Exercise =
Please check each statement against the forum post below about dataset shapes in PyTorch, and answer yes or no, quoting the deciding words from the post. 1. The DataLoader is built with a batch size of 64. 2. A single item taken directly from the dataset has the shape [1274, 22]. 3. The DataLoader is built with shuffling turned off.

Source extract =

0

I have a text dataset that I want to use for a GAN and it should turn to onehotencode and this is how I Creating a Custom Dataset for my files

class Dataset2(torch.utils.data.Dataset):
    def __init__(self, list_, labels):
        'Initialization'
        self.labels = labels
        self.list_IDs = list_

    def __len__(self):
        'Denotes the total number of samples'
        return len(self.list_IDs)

    def __getitem__(self, index):
        'Generates one sample of data'
        # Select sample
        mylist = self.list_IDs[index]

        # Load data and get label
        X = F.one_hot(mylist, num_classes=len(alphabet))
        y = self.labels[index]

        return X, y

It is working well and every time I call it, it works just fine but the problem is when I use DataLoader and try to use it, its shape is not the same as it just came out of the dataset, this is the shape that came out of the dataset

x , _ = dataset[1]
x.shape

torch.Size([1274, 22])

and this is the shape that came out dataloader

dataloader = DataLoader(dataset, batch_size=64, shuffle=True)

one = []
for epoch in range(epochs):
    for i, (real_data, _) in enumerate(dataloader):
        one.append(real_data)
one[3].shape

torch.Size([4, 1274, 22])

Entries shown =
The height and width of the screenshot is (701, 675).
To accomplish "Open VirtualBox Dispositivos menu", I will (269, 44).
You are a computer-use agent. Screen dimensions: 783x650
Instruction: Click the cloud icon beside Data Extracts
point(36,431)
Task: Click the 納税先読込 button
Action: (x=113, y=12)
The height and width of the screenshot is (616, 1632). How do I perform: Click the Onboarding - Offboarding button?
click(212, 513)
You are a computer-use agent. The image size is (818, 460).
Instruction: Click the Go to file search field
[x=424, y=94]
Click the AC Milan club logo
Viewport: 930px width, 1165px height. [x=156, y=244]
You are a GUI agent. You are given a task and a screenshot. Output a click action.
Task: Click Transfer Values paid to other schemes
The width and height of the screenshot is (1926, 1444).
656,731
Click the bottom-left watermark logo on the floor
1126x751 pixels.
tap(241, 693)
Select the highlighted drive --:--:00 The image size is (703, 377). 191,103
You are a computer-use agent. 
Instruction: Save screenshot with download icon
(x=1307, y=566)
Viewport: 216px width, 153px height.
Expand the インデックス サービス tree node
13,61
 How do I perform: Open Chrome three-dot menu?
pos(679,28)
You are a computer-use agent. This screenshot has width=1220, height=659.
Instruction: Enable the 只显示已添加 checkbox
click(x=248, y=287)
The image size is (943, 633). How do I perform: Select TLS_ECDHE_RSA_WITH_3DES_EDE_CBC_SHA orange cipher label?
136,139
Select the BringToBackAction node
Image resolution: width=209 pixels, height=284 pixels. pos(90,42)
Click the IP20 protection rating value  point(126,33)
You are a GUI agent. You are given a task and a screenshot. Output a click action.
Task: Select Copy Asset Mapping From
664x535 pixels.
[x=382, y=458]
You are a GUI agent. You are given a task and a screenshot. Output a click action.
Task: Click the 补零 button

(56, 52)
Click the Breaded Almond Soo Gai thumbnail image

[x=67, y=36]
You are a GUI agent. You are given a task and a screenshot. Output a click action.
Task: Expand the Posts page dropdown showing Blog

Problem solution =
1. Yes: "batch_size=64"
2. Yes: "torch.Size([1274, 22])"
3. No: "shuffle=True"